4 次に、東京都庁爆弾事件は、Cや被告人らのもとに、Aから、同人の逮捕が間近に迫っている旨のメッセージが伝えられたことを直接の契機として、前記のとおり、新宿青酸ガス事件と同一の目的の下に、その延長線上の行為として敢行されたものである。
被告人を含めCらは、できるだけ大きな騒ぎを引き起こすべく、当時世界都市博覧会中止等の政策で注目を浴びていた青島都知事に宛てて爆弾を送り付けようと考え、爆薬の中でも威力が大きいとされるRDXを製造し、これを書籍の内部をくり抜いて埋め込み、表紙を開けると爆発するような仕掛けを施した上、同知事と対立していた都議会議員からの郵便物を装って都知事公館に郵送したものであり、多数の者を巻き込んで殺傷するおそれのある非常に危険性の高い犯行といえる。
その結果、都庁職員である被害者は、職務として、都知事公館から都庁に転送された郵便物の中味を改めるや否や、一瞬にして爆風に包まれ、辺りに肉片を飛び散らせて血だるまになり、左手の全ての指と右手の親指を失ったほか、全身にわたる挫創等悲惨な傷害を負わさせるに至った。被害者は、激烈な痛みに耐えて二度にわたる手術を受けたが、現在もなお両手の痺れや違和感に悩まされ、日常生活や仕事の上で多大な不便を強いられているのであって、その肉体的苦痛はいうを俟たず、不自由な身で一生を送らなければならない精神的苦痛には想像を超えるものがある。もとより被害者には何ら落ち度がなく、職務として当然の作業を行ったばかりに、理不尽にもこのような凶行の犠牲となったのであって、公判廷において、痛々しい両手を示しつつ、「犯人がいかに悔いても、私の指は戻って来ません」と述べる姿には、被告人らに対する憤怒の情が峻烈に現れているというべきである。

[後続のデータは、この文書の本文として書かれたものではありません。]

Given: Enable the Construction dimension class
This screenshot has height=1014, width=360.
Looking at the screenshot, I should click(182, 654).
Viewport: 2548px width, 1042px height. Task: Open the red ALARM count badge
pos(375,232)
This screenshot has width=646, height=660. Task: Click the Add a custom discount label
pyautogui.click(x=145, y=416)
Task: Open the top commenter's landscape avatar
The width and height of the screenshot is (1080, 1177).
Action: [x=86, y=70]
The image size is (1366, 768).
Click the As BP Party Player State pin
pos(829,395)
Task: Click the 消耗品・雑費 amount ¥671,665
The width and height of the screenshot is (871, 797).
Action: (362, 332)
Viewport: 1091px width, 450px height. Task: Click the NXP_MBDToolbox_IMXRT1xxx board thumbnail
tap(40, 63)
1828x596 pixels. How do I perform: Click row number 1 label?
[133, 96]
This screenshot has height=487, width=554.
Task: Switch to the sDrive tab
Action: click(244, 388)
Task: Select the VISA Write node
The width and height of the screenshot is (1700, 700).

もとより、本件犯行の標的とされた青島都知事を始めとする都庁職員や社会全体に与えた不安と混乱にも甚だしいものがある。
三 以上に見てきたように、本件各犯行は、サリン、青酸ガス及び爆弾といった殺傷力の高い手段を用いるなど極めて凶悪な組織犯罪であり、これら犯行を犯すに至る経緯や動機には全く酌量の余地はない。そして、被告人は、次々とこれらに荷担し、実行してきたものであって、基本的にその責任は重いと言わなければならない。もっとも、以上の各事件についての全体的な責任は、D弁護士殺人未遂事件をつぶさに指揮し、新宿青酸ガス事件及び東京都庁爆弾事件でも包括的な指示を出していた教祖であるAやH、Cらの教団幹部が直接的には問われるべきもので、必ずしも、その全体的な評価のすべてを被告人に帰せしめるべきものでない点もある。そこで、引き続き、被告人に対する個別的情状について見ることとする。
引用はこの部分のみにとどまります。